(Entries taken from a collection)
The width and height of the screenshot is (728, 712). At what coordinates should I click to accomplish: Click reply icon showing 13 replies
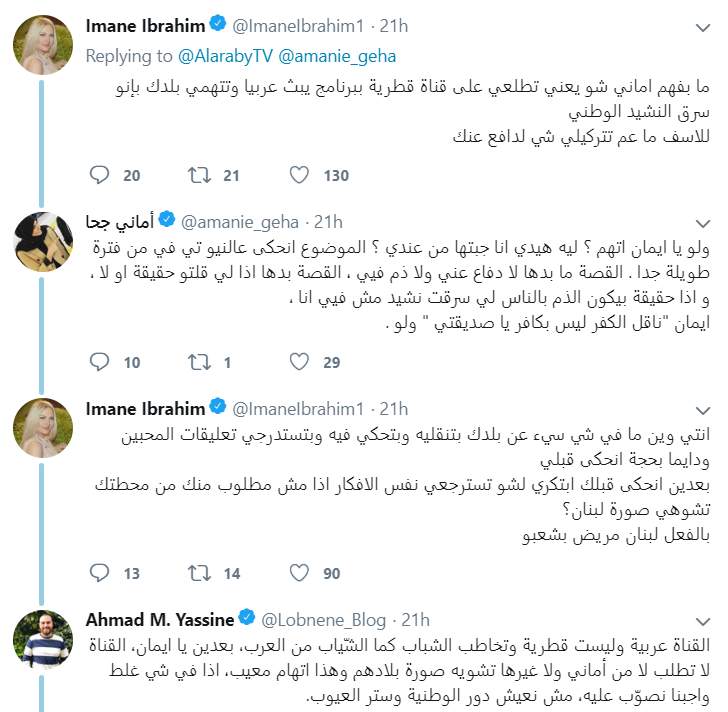coord(99,573)
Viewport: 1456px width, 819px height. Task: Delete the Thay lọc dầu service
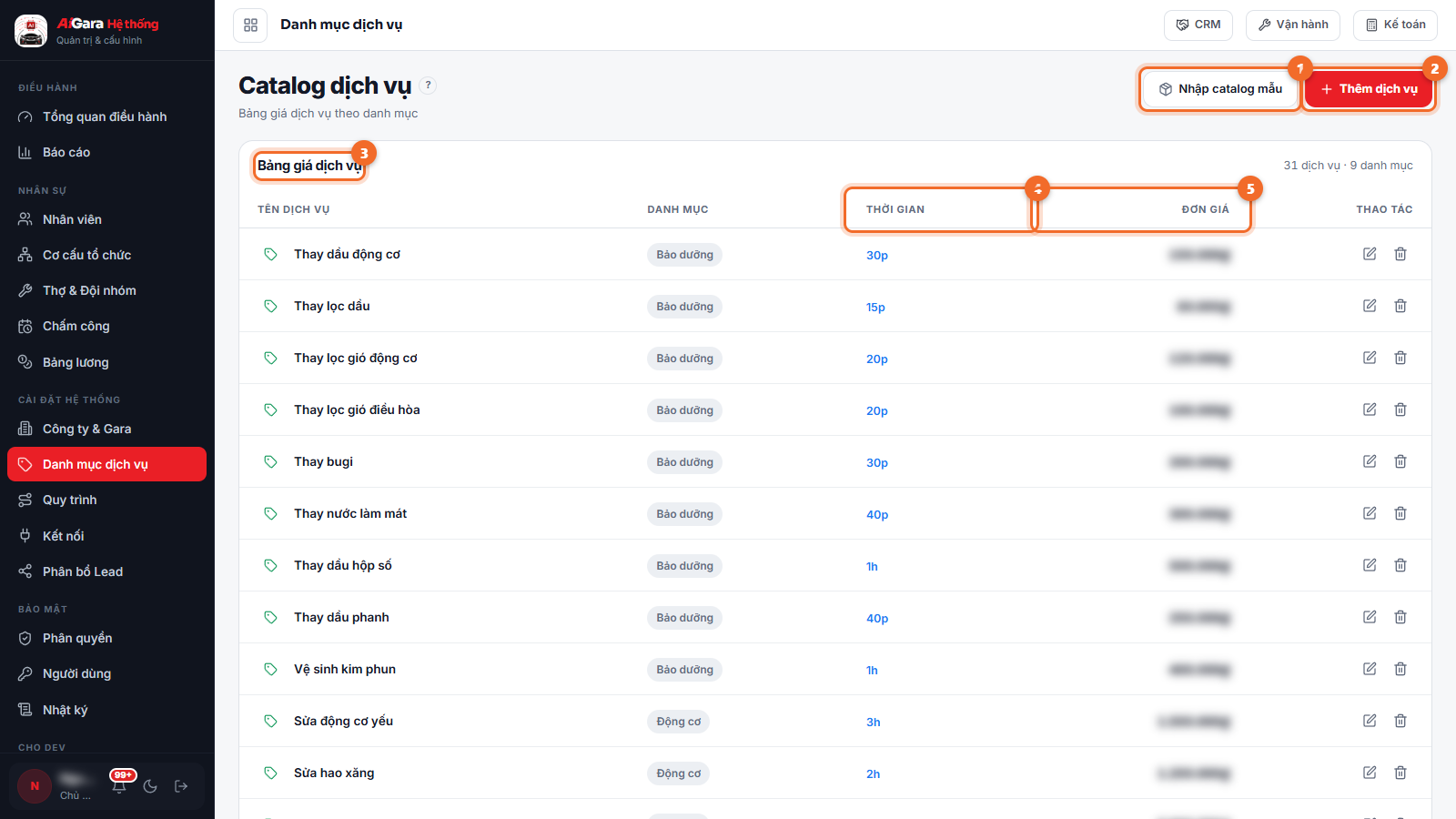click(1400, 306)
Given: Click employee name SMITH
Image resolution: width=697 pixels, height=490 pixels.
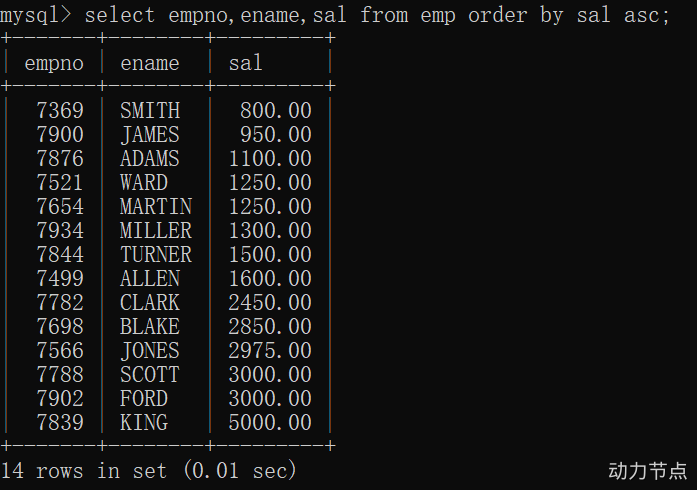Looking at the screenshot, I should [150, 110].
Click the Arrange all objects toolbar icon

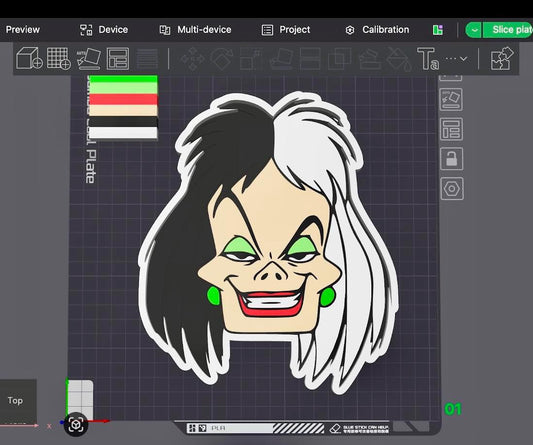point(118,58)
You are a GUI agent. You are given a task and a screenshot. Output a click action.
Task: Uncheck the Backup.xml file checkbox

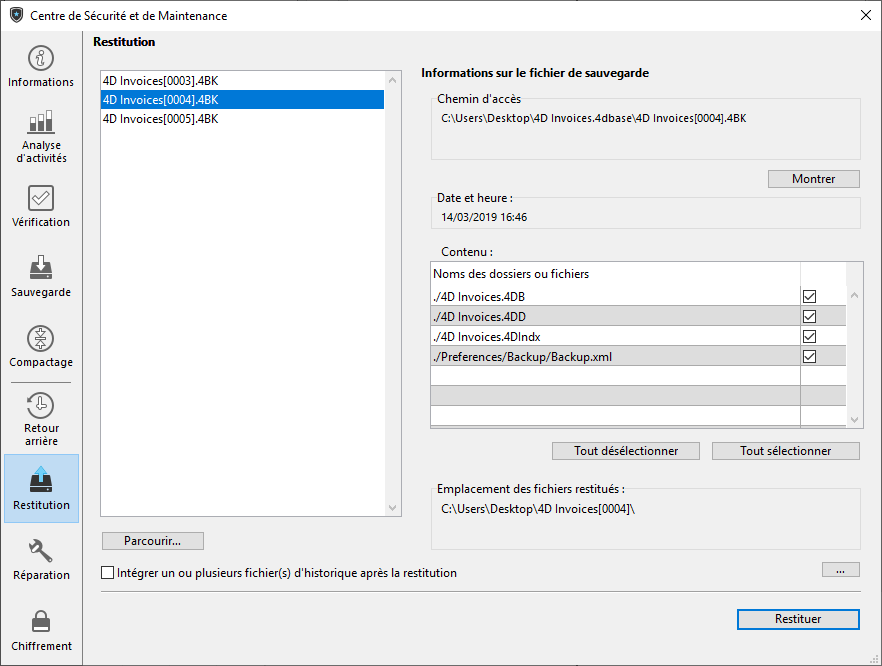pyautogui.click(x=810, y=357)
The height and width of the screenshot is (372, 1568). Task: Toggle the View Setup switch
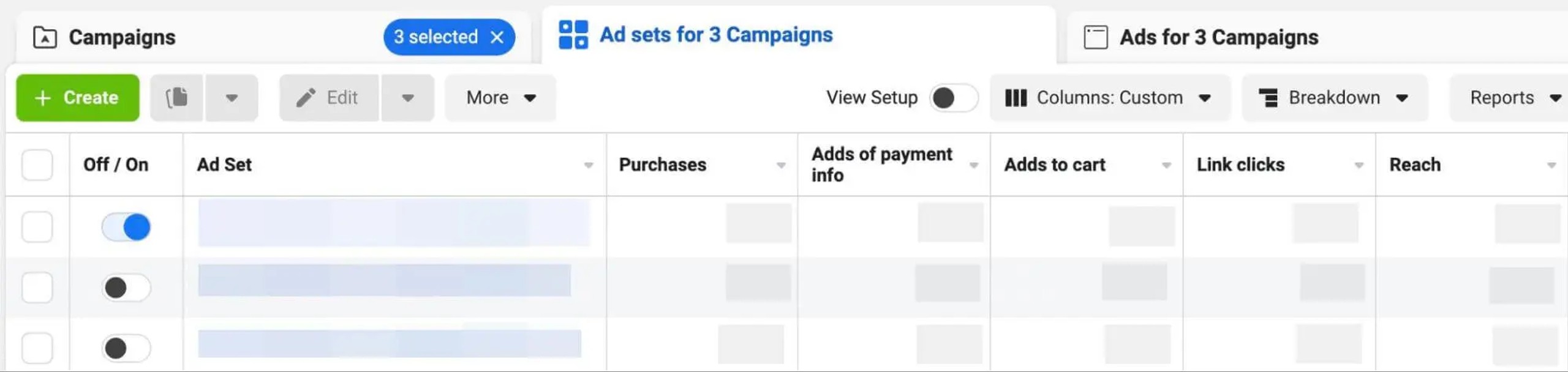(953, 98)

ASSIGNED TASK
Could you repeat exactly the lines from the one containing "Task: Uncheck the Backup.xml file checkbox" to the last line of the records, both included, and leave out every picture?

REPLY TO THE EXERCISE
Task: Uncheck the Backup.xml file checkbox

pyautogui.click(x=810, y=357)
The height and width of the screenshot is (372, 1568). Task: Toggle the View Setup switch
(953, 98)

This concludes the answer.